Example 6 Copolymer dispersant (trade name: disperbyk-1)
61, manufactured by Big Chem Co., Ltd.) 0.5 g, average particle size 1
0.05 g of the above methyl ethyl ketone peroxide was added to 100 g of a brown toluene solution in which 200 ppm of 5 nm silver fine particles were dispersed, and the mixture was allowed to stand at normal pressure and room temperature. After 10 minutes, a clear and colorless solution was obtained. When observed in the same manner as in Example 1, it was confirmed that silver fine particles having an average particle diameter of 1.5 nm were dispersed.

Example 7 Copolymer dispersant (trade name: disperbik-1)
82, manufactured by Big Chem Co., Ltd.) 0.5 g, average particle size 1
0.05 g of 25% hydrogen peroxide solution was added to 100 g of a brown aqueous solution in which 200 ppm of 5 nm silver fine particles were dispersed.
It was left at room temperature. After 10 minutes, a clear and colorless solution was obtained. Observation in the same manner as in Example 1 revealed that silver fine particles having an average particle diameter of 0.9 nm were dispersed.

Example 8 50 g of diallyl phthalate prepolymer (trade name: Daiso-Dap A, manufactured by Daiso Co., Ltd.), average particle diameter: 15 nm
Then, 50 g of a 2000 ppm brown toluene solution in which silver fine particles were dispersed and 2.5 g of the above methyl ethyl ketone peroxide were added, and the mixture was allowed to stand at normal pressure and room temperature.

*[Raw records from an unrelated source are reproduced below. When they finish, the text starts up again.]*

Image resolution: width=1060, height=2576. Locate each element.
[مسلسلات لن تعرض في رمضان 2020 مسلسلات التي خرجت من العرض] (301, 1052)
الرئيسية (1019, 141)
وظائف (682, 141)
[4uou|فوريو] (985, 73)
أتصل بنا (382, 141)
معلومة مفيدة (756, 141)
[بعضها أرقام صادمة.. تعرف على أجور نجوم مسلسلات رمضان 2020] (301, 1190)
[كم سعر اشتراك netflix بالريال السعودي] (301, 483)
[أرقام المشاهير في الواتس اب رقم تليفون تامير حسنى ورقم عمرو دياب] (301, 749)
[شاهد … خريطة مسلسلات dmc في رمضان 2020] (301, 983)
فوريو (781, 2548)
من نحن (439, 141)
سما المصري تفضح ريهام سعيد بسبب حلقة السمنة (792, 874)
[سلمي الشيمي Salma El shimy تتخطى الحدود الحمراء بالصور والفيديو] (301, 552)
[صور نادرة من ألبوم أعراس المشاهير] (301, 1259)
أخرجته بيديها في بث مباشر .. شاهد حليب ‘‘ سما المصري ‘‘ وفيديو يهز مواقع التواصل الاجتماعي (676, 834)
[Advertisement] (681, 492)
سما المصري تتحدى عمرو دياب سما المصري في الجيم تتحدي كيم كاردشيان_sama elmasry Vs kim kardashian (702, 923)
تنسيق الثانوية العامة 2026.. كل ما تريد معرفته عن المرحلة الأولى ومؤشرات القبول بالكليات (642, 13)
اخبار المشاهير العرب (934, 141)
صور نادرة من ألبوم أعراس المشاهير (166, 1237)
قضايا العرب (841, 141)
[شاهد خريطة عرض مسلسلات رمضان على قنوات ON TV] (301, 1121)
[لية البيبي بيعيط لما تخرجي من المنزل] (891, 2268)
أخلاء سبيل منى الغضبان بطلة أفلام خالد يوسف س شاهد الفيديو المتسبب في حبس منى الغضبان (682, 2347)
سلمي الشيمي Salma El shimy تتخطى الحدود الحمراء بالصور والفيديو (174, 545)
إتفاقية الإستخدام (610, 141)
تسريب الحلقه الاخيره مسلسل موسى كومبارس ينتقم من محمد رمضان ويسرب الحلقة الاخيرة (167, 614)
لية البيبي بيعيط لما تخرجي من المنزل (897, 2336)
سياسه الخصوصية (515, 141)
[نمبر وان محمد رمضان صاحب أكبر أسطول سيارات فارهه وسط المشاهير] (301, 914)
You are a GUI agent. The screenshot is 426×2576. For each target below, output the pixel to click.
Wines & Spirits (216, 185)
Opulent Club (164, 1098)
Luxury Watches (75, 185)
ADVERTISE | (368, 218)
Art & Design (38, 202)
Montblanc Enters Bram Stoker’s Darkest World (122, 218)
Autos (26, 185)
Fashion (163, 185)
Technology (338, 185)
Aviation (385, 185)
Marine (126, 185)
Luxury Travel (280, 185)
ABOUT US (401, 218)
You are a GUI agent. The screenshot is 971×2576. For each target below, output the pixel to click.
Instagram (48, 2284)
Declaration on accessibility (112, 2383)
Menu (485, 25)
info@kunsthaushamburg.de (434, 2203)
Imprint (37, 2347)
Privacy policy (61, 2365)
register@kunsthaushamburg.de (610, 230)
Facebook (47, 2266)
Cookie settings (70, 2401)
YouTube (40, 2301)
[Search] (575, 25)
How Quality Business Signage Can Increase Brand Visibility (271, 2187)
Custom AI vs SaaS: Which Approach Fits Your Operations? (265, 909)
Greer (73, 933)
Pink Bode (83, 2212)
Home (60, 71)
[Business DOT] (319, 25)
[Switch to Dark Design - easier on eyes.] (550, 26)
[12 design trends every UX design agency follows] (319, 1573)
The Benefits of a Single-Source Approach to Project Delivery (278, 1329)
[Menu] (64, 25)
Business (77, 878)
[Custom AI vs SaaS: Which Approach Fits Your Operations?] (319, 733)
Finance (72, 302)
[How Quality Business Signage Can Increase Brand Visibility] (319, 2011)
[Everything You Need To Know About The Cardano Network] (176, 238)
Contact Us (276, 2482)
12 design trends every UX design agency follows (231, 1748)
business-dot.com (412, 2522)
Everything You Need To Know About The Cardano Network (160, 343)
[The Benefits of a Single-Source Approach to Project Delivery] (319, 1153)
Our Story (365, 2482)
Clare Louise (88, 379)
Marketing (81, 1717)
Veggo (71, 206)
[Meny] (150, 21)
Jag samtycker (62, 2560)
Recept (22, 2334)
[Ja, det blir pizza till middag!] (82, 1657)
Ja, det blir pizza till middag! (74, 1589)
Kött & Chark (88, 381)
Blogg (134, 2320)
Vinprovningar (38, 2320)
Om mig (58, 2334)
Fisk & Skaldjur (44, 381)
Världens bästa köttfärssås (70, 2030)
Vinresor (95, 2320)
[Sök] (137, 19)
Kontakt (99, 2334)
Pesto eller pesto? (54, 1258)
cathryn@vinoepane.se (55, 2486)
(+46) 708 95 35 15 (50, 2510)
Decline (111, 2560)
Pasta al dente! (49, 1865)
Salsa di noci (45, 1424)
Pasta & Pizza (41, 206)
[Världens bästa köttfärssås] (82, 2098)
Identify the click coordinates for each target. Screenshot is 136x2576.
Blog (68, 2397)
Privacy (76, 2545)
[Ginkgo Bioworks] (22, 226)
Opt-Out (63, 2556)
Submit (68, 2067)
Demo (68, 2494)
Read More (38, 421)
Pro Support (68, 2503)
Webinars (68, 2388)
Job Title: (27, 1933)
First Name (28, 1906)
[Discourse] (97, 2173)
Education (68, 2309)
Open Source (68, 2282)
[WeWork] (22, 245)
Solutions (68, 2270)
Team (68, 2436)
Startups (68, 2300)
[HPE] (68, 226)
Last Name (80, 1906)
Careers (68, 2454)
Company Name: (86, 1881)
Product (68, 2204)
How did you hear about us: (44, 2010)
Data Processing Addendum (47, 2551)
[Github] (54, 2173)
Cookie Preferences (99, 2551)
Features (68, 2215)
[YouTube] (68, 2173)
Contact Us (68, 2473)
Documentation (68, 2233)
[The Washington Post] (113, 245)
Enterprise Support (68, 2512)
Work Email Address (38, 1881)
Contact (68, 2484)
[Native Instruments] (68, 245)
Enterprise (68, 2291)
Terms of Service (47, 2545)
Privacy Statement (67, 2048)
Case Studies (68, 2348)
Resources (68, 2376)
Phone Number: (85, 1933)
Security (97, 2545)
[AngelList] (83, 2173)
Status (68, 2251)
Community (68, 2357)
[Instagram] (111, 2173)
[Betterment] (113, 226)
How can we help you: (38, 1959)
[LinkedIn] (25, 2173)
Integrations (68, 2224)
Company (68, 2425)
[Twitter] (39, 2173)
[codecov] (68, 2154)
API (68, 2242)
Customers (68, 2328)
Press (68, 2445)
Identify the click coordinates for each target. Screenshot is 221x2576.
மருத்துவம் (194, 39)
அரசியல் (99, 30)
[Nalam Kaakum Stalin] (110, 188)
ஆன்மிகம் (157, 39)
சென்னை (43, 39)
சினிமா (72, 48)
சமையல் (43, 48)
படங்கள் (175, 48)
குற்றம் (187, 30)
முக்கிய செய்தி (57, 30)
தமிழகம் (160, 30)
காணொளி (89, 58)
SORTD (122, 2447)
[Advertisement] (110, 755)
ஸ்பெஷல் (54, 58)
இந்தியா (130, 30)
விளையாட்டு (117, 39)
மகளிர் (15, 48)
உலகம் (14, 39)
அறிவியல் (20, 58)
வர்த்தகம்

One hour later,
It became a colorless and transparent solution. Observation in the same manner as in Example 1 revealed that silver fine particles having an average particle diameter of 2.0 nm were dispersed.

[0023]

[Table 1]

[0024]

According to the present invention, the average particle size is 0.5 to 5
It is possible to easily produce an antibacterial silver colloid in which fine silver fine particles are dispersed. Since this colloid is colorless and transparent and does not exhibit a brown color peculiar to silver fine particles, it can be widely used in various fields such as paints and molding materials. Particularly when used for paints, it does not impair the ground color of the object to be coated, so it can maintain its beautifulness even when applied to a white or light-colored surface, and is useful for interiors such as hospitals and food factories. It is.

Claims (2)

[Claims] Claims: 1. A silver fine particle having an average particle diameter of 0.5 to 5 nm, which is obtained by mixing silver fine particles having an average particle diameter of 8 to 200 nm, a resin and a peroxide in a dispersion medium of water or a non-aqueous solution. Production of dispersed colorless antibacterial silver colloid. 2. The method according to claim 1, wherein the concentration of the silver fine particles contained in the silver colloid is:
The method for producing an antibacterial silver colloid according to claim 1, wherein the content is 10 ppm or more at 1% by weight or less.